Untuk itu, literasi digital perlu gencar dilakukan perusahaan dan stakeholder. Tidak hanya dilaksanakan pada level manager ke atas, tetapi juga seluruh elemen perusahaan harus diberikan pemahaman.

Ferinda K Fachri
Bacaan 4 Menit
Deputi Bidang Keamanan Siber dan Sandi Perekonomian BSSN Slamet Aji Pamungkas dalam diskusi bertajuk ‘Corporate Insight: Strengthening PDP Law Governance Through Cybersecurity’, Rabu (15/5/2024) di Jakarta. Foto: FKF
Deputi Bidang Keamanan Siber dan Sandi Perekonomian BSSN Slamet Aji Pamungkas dalam diskusi bertajuk ‘Corporate Insight: Strengthening PDP Law Governance Through Cybersecurity’, Rabu (15/5/2024) di Jakarta. Foto: FKF

Seiring semakin maraknya teknologi, perlindungan terhadap data pribadi menjadi aspek yang semakin krusial. Berbagai aktivitas atau transaksi dapat dilakukan mudah secara online dan biasanya masyarakat diminta data pribadi untuk mengakses berbagai layanan tersebut. Di tengah perkembangan itu, berbagai kejahatan pun makin marak dilancarkan secara online termasuk menggagalkan perlindungan data pribadi masyarakat.
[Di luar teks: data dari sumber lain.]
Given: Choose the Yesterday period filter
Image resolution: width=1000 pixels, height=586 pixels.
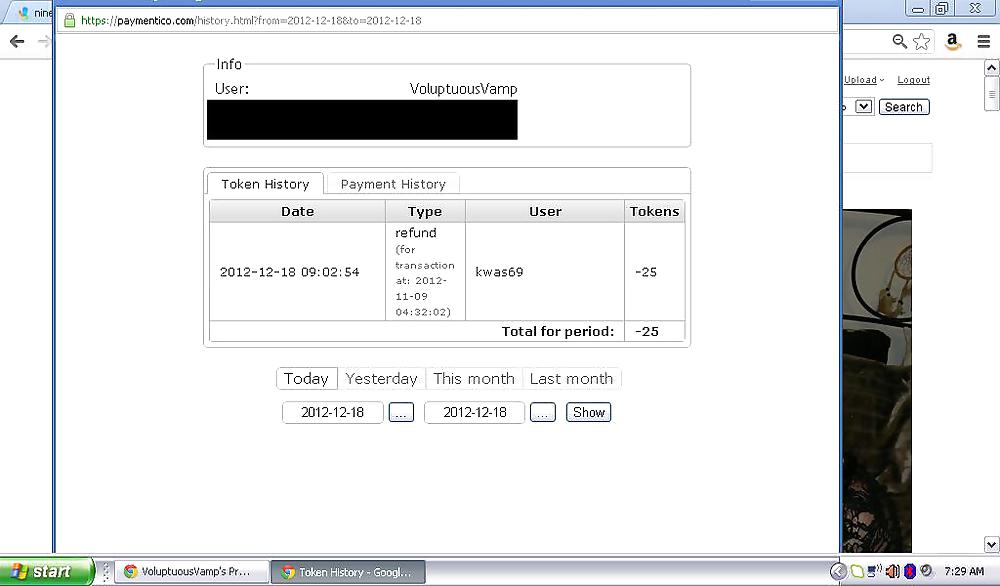Looking at the screenshot, I should coord(381,378).
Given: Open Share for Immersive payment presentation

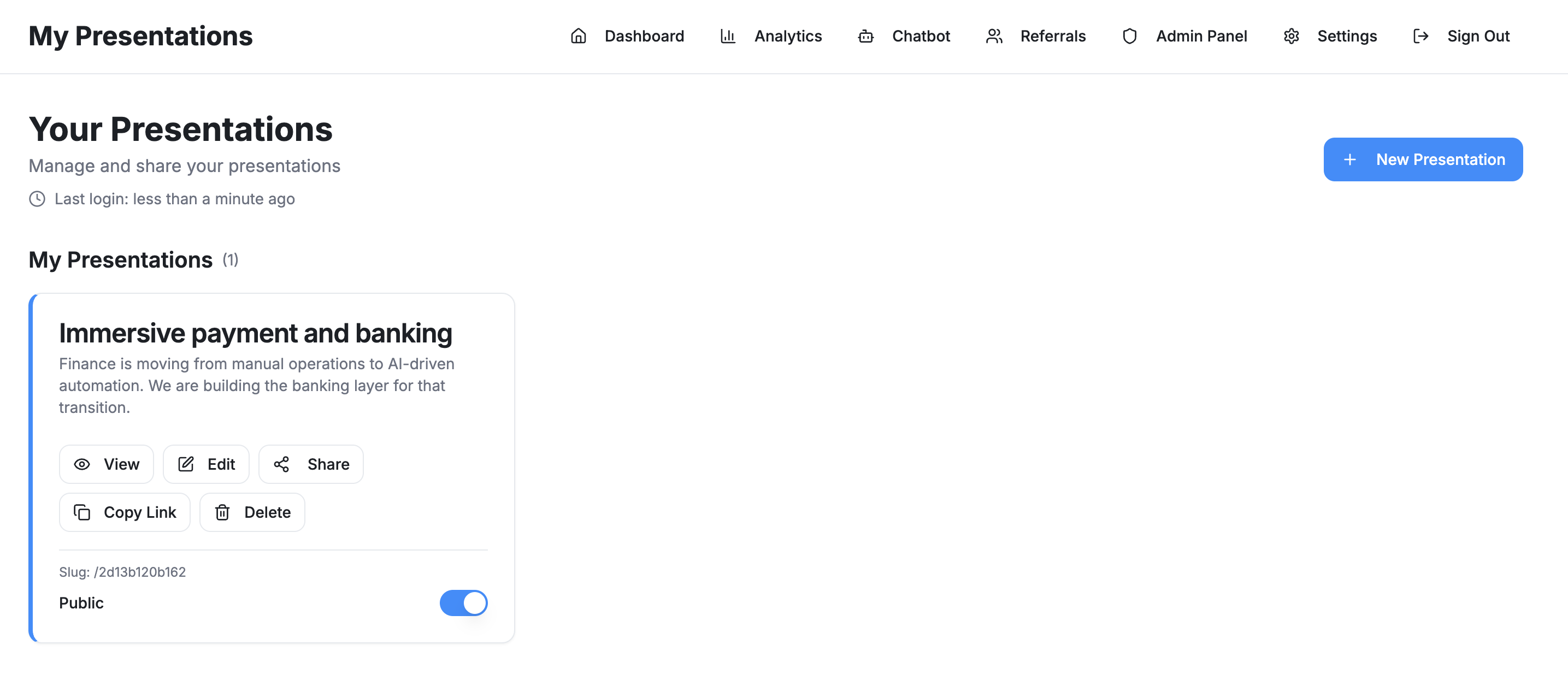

“Adanya tren serangan siber dan UU No. 27 Tahun 2022 tentang Pelindungan Data Pribadi (UU PDP), menurut saya UU PDP ini akan melindungi individu secara pribadi. Tetapi ada potensi terhadap pengusaha terkena imbas beberapa pasal dalam UU ini (sehingga harus hati-hati dalam mengamankan data pribadi pengguna),” ujar Deputi Bidang Keamanan Siber dan Sandi Perekonomian Badan Siber dan Sandi Negara (BSSN) Slamet Aji Pamungkas dalam diskusi bertajuk “Corporate Insight: Strengthening PDP Law Governance Through Cybersecurity”, Rabu (15/5/2024) di Jakarta. 

Baca Juga:

Menurutnya, terdapat 3 poin utama di balik kebocoran data pribadi, seperti human error yakni kebocoran yang berimbas dari kelalaian pengguna atau user; kejahatan siber yang biasa dilakukan oknum-oknum tidak bertanggung jawab untuk meretas data pribadi, yang sedang ramai digunakan saat ini adalah phising; dan system error yang maknanya terjadi kesalahan dalam pengelolaan secara teknologi hingga membuka celah kebocoran.

Sedangkan untuk tren ancaman keamanan siber di Indonesia, disampaikan Slamet, masih berkutat pada serangan-serangan yang sama setiap tahunnya. Pertama, berupa serangan ransomware dengan menggunakan phising dan social engineering untuk mendistribusikan ransomware dan memanfaatkan zero day vulnerability.

Kedua, phising dengan tren bertambahnya media atau platform untuk melakukan kejahatan ini. Sampai-sampai phising melalui mesin pencari atau search engine dan dikenal sebagai SEO Poisoning. Ketiga, advanced persistent threat. Tren yang terjadi untuk ini biasanya state sponsored actor menargetkan sektor vital guna spionase, pengintaian, sampai dengan pencurian data sensitif. Keempat, tools seperti pemanfaatan Artificial Intelligence (AI). Kelima, internet of things.

“Penyebab kebocoran data pribadi 60-70% itu biasanya adalah kepatuhan people kepada (hukum/regulasi) yang kurang. Makanya kami tekankan literasi digital tidak sampai level manager saja, tapi sampai cleaning service, satpam, dan sebagainya (yang juga harus memperoleh literasi digital untuk mencegah hal ini). Kalau tadi ada bahas lanskap serangan siber untuk melindungi data pribadi itu ada beberapa hal yang harus diperhatikan. Ada sanksi pidana, administratif, dan perdata (kalau melanggar).”